The main bottleneck is having the libraries that define the theorems and objects you need to operate at those levels. Everything is founded on axiomatic foundations and you need to build all of maths on top of that. Projects like mathlib are getting us there but it is a massive undertaking.
It’s not just that it is a lot of maths to go through, it’s also that most maths has not really been proven to this degree of exactitude and there is much gap-filling to do when trying to translate existing proofs, or the reasoning style might be quite distant to how things are expressed in Lean. Some maths fields are also self-consistent islands that haven’t been yet connected to the common axiomatic foundations, and linking them is a serious research endeavor.
Although Lean does allow you to declare theorems as axioms. It is not common practice, but you can skip high up the abstraction ladder and set up a foundation up there if you are confident those theorems are correct. But still defining those mathematical objects can be quite hard on its own, even if you skip the proving.
Anyways, the complexity of the Lean language itself doesn’t help either. The mode of thinking you need to have to operate it is much closer to programming than maths, and for those that think that the Rust borrow-checker is a pain, this is an order of magnitude more complex.
Lean was a significant improvement in ergonomics compared to the previous generation (Coq, Isabelle, Agda…), but still I think there is a lot of work to be done to make it mathematician-friendly.
Most reinforcement-learning AI for maths right now is focused on olympiad problems, hard but quite low in the maths abstraction ladder.

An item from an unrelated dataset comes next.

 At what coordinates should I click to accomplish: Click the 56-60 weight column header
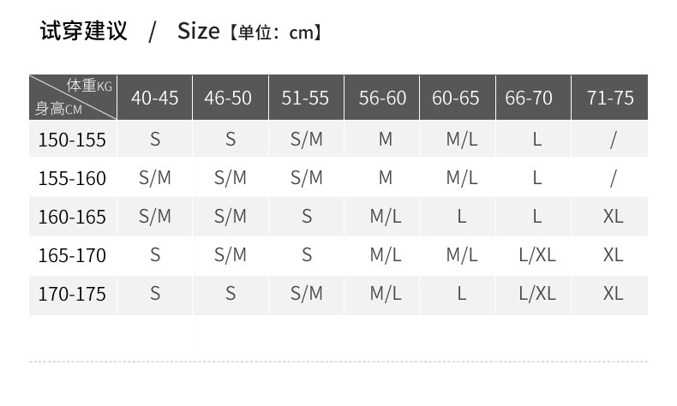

Often they don’t even create a proof, they just solve problems that end with an exact result and you just check that. Perhaps the reasoning was incorrect, but if you do it for enough problems you can be confident that it is not just guessing.
On the other side of the spectrum you have mathematicians like Tao just using ChatGPT for brainstorming. It might not be great at complex reasoning, but it has a much wider memory than you do and it can remind you of mathematical tools and techniques that could be useful.